I started writing TURNSKIN at the Clarion Workshop. All I was trying to do was evoke an emotional tone—the naïve and yearning feeling of being a young person who lives on a farm in the middle of nowhere, but who dreams of going someplace else. (As you can see there is an element of autobiography to that one.) The other participants in the workshop seemed to respond to it well so I kept going. Eventually I had a novel. It took a long time though. About two years from start to finish.

How was “Cherries Worth Getting” born?

Out of necessity. It’s the first story of the shared-world anthology IRREGULARS, but actually the last story to be written. When the four of us (Josh Lanyon, Astrid Amara, Ginn Hale, and me) decided to work together, we knew that we wanted our stories to be strongly linked to one another but none of us wanted to curtail the others’ creative freedom, so Lanyon, Amara, and Hale wrote their stories more or less at the same time, knowing only the basic premise and the order in which they would appear in print. Afterward, they negotiated the details via our wonderful continuity editor, Jemma EveryHope-Roser.

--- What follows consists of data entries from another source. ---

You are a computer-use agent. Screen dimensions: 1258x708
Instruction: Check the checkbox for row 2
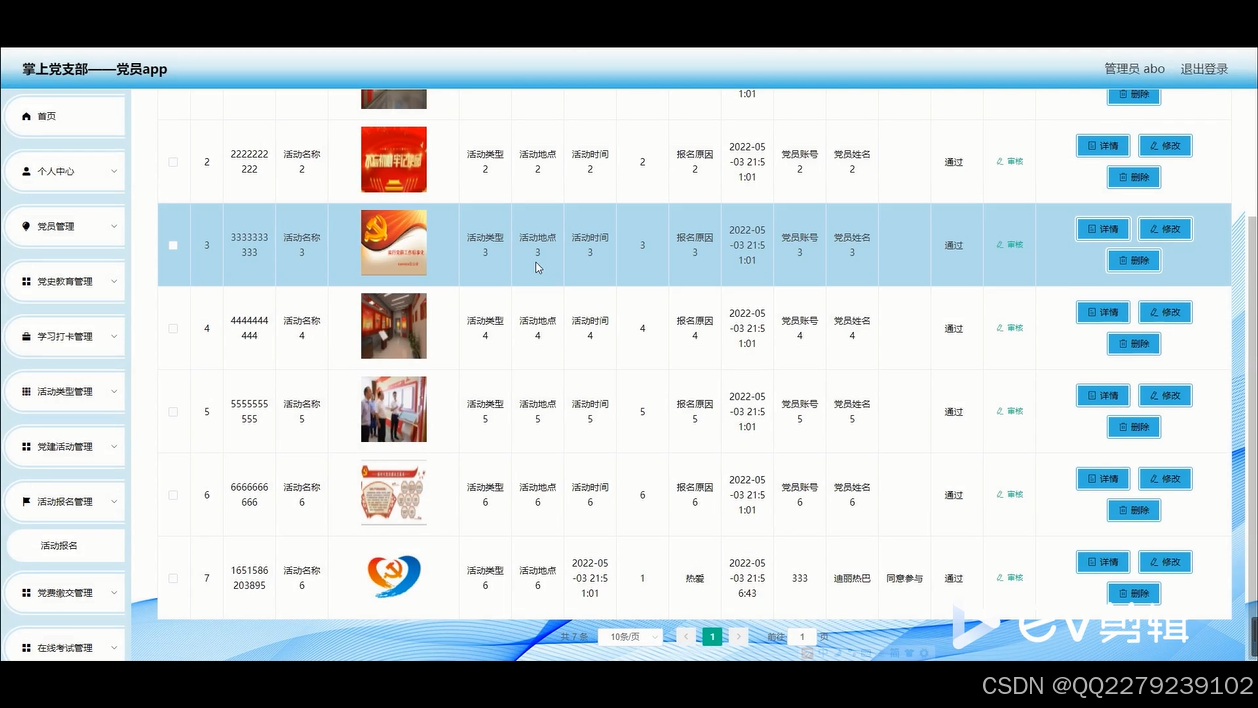coord(172,161)
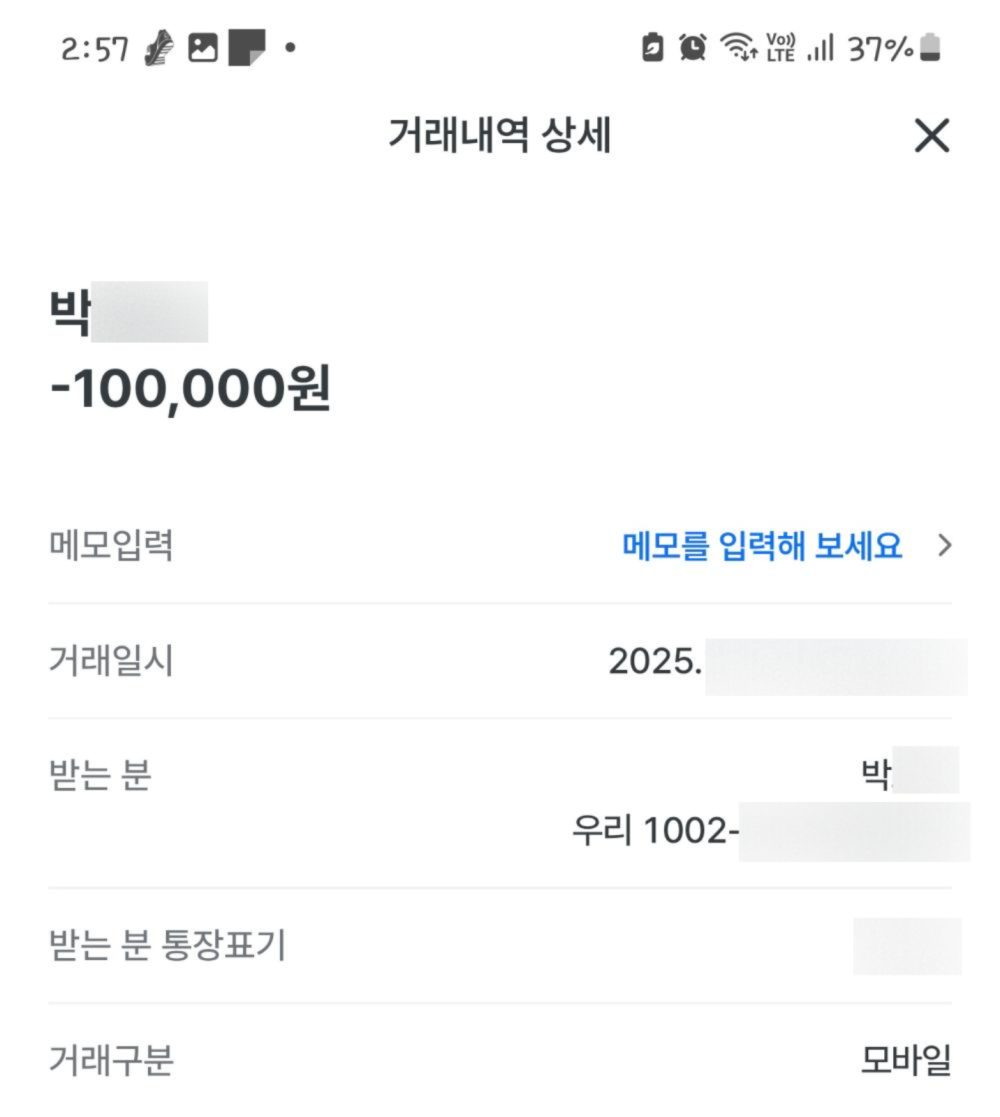The height and width of the screenshot is (1117, 1000).
Task: Tap the battery level icon
Action: click(x=931, y=47)
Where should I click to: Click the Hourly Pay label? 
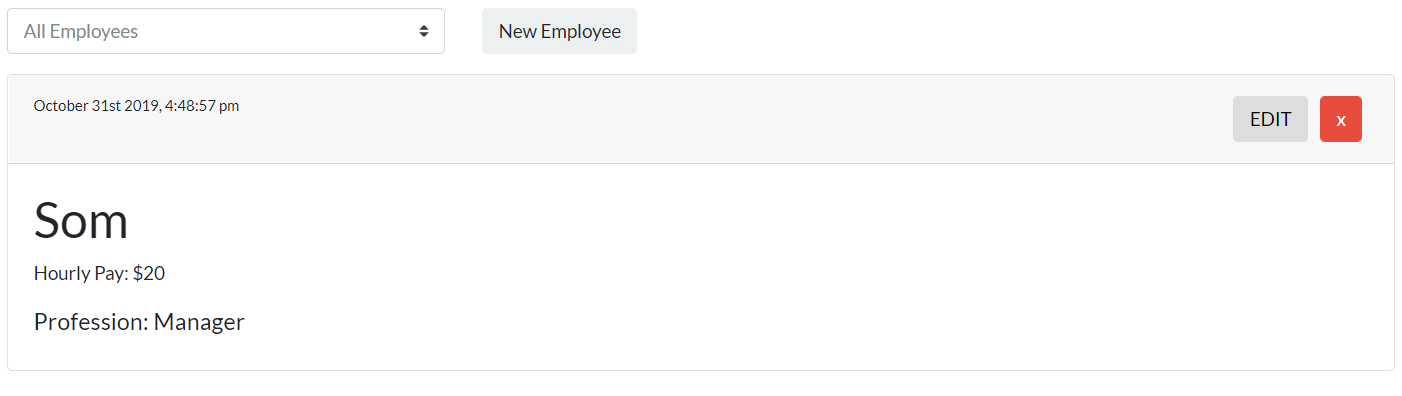coord(81,273)
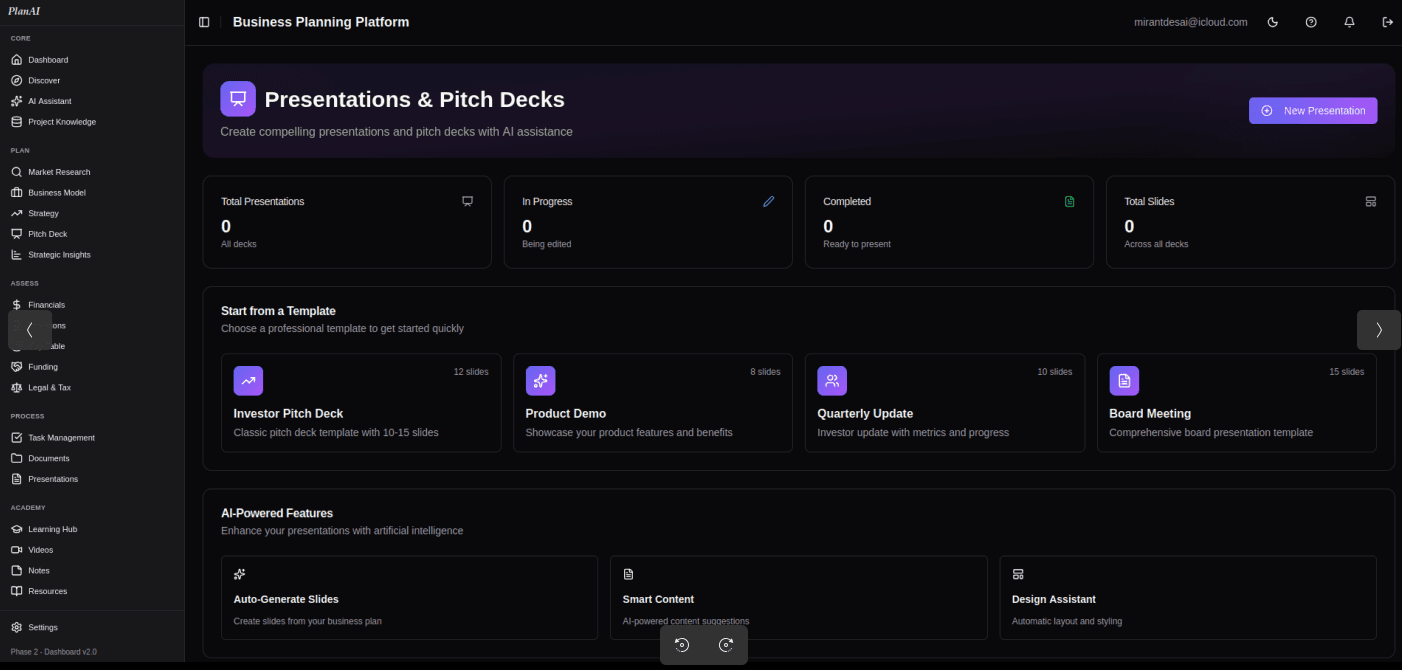
Task: Click the Quarterly Update people icon
Action: [832, 380]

As the primary editor of the anthology, I realized that one of the simplest ways to link all the stories together was just to wait until everyone else was finished and then engineer my contribution to deliberately incorporate and introduce elements from the other authors, which would give a greater sense of cohesion.

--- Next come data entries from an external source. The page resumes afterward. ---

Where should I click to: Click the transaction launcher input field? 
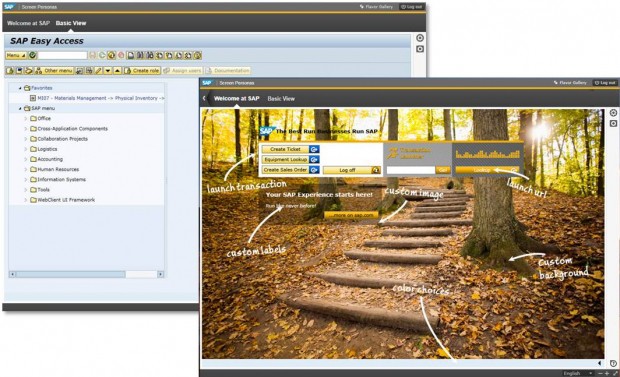[410, 170]
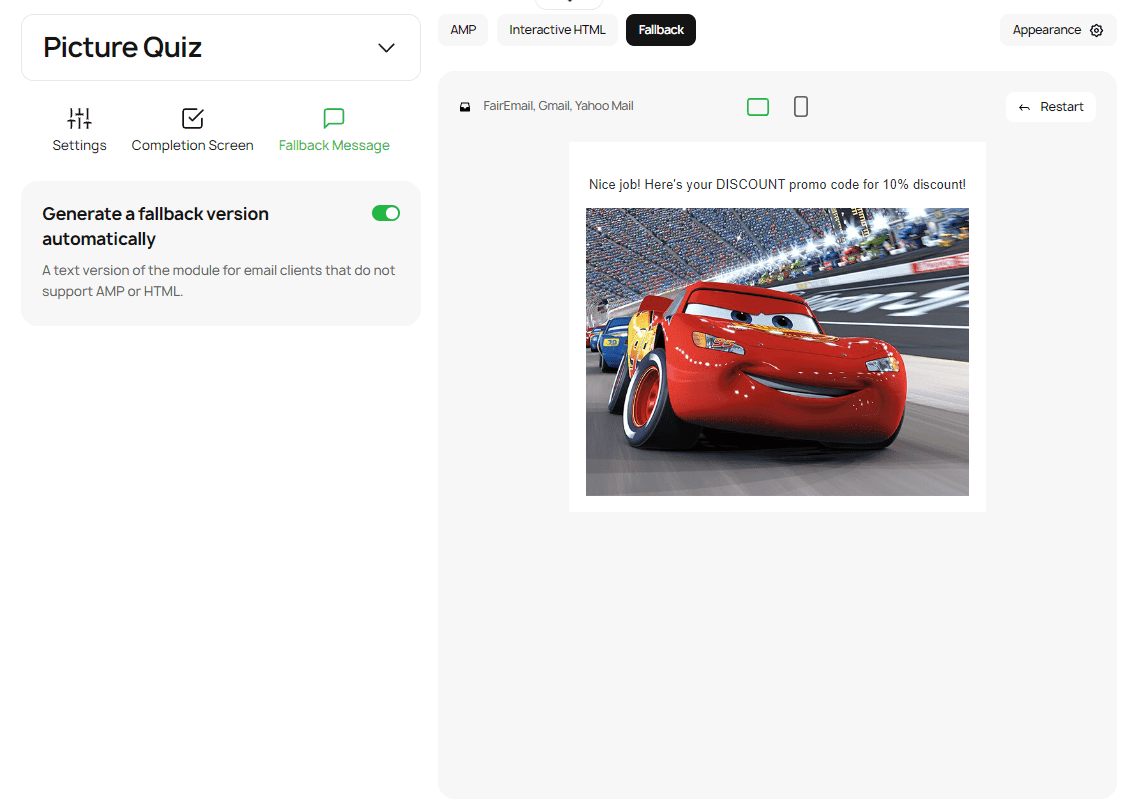Open the Picture Quiz module title selector

point(123,47)
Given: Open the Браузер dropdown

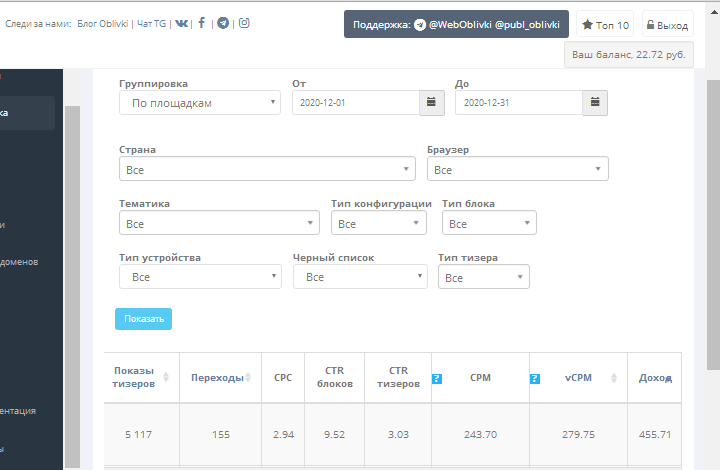Looking at the screenshot, I should (x=517, y=169).
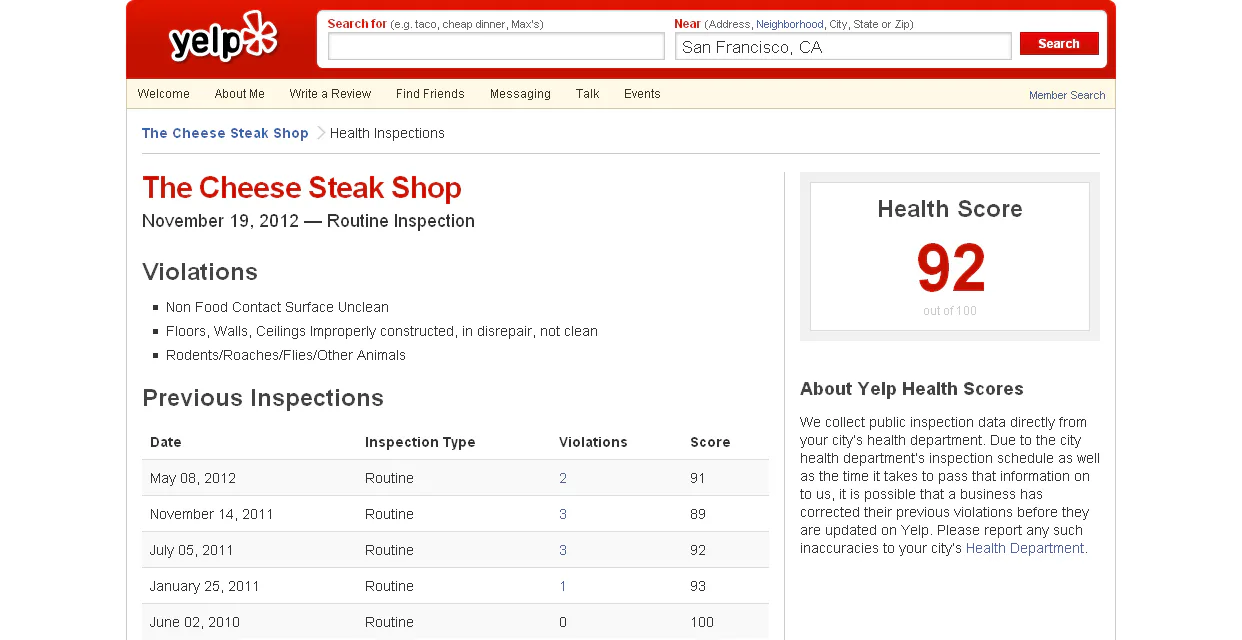1242x640 pixels.
Task: View 3 violations from November 14, 2011
Action: click(563, 514)
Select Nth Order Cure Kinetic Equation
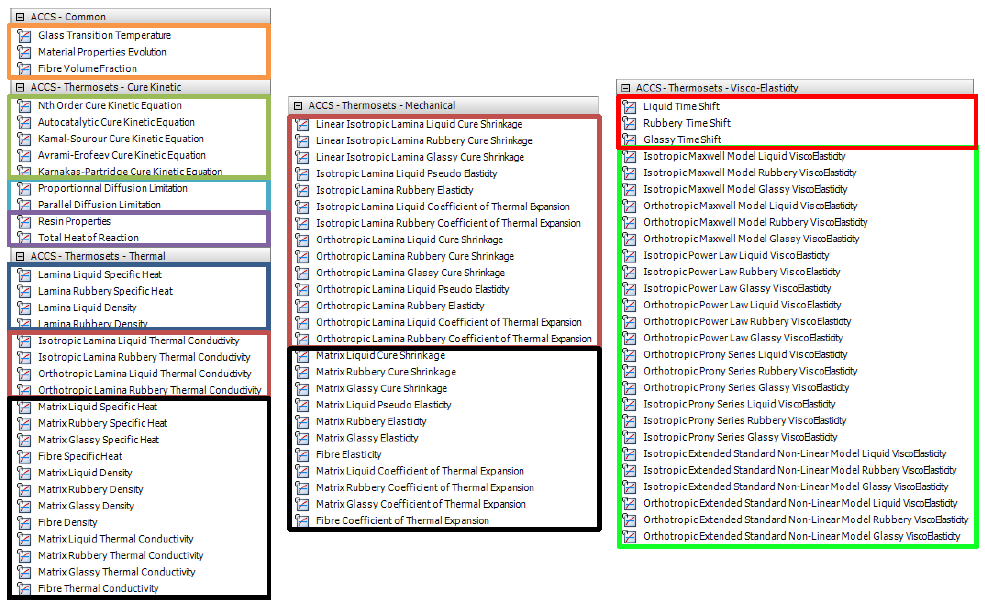The image size is (985, 604). tap(110, 105)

As for my own protagonist, Agent Keith Curry, I have long wanted to write a chef character. I’ve worked in restaurants for twenty-odd years now, so I had a lot of unique grist for the mill. I particularly wanted to tap into the current Fear of Food that seems pervasive in our West Coast culture today. Agent Curry was one of the easiest and most enjoyable characters that I’ve ever written. I like him a lot.

Do you have any advice for aspiring authors?

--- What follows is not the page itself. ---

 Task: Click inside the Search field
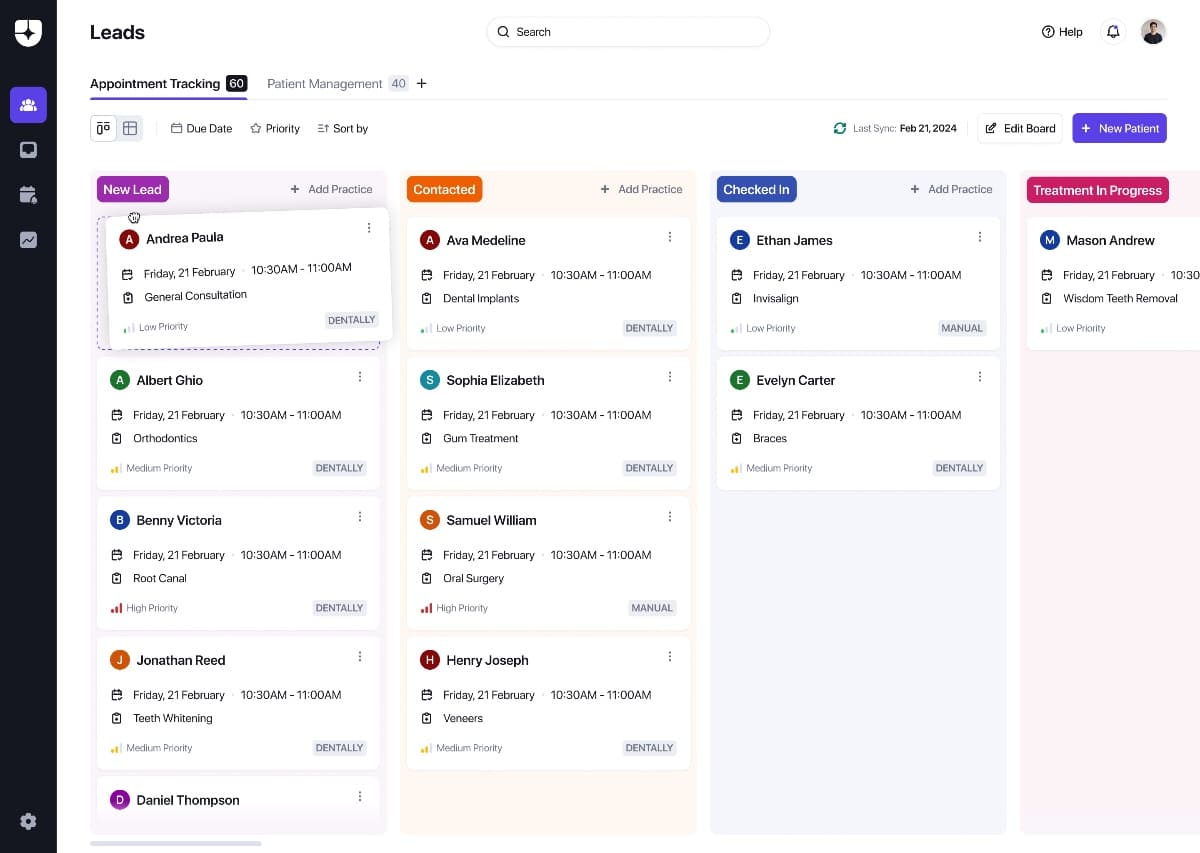627,31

Everyone says, “learn your craft” and I’m not going to be the exception to that rule. But what I suggest is that writing commercial fiction is not one activity, but many different skills used in concert.

Learning to make coherent, interesting sentences is critical, but understanding the elements of dramatic storytelling is just as important.

Getting feedback from readers is absolutely key, because writing is a form of communication and without input from readers you don’t know what parts of the message are reaching the audience and what parts aren’t.

Armed with feedback, take a look at your writing, try to identify the strongest and weakest points, and then focus on bringing the weaker aspects of your project up to the level of the strongest. Try not to monkey around with what’s working too much. Just make an effort to bring the whole product into balance. Consistency is more valuable than you might realize.

There are many wonderful and effective workshops for speculative fiction writers these days. Apart from the Clarions, there is Odyssey, as well as the workshops hosted by the Gunn Center for the Study of Science Fiction at the University of Kansas. I cannot stress strongly enough the value of these workshops—not only for honing your skills but for providing a venue to connect with the like-minded writers who will be your primary source of assistance and support for the duration your writing career.

The greatest myth about writing is that successful commercial authors somehow make it all on their own. This is simply not true. Sure, talent is important—it’s the price of admission. Talent allows you to enter the field of play. It buys you a chance to prove yourself. But it is your ability to meaningfully connect other writers (and editors and agents and critics and booksellers and * gasp * readers) that will determine your trajectory thereafter.

This is especially true in the age of self-publishing and marketing via social media, but that’s a whole different topic.

Is there anything else you would like to tell us about yourself?

One of my greatest secrets that I will now publicly reveal for the first time is: I don’t like ice cream. I’ll eat it to be social, but I always feel guilty about it afterward. So many people love the stuff and there I am forcing my portion down like medicine. I wish there were some way I could donate my lifetime allotment of ice cream to the needy, impoverished sundae lovers of the world. But the technology that would enable instantaneous Tooty Fruity teleportation has not been invented yet, alas.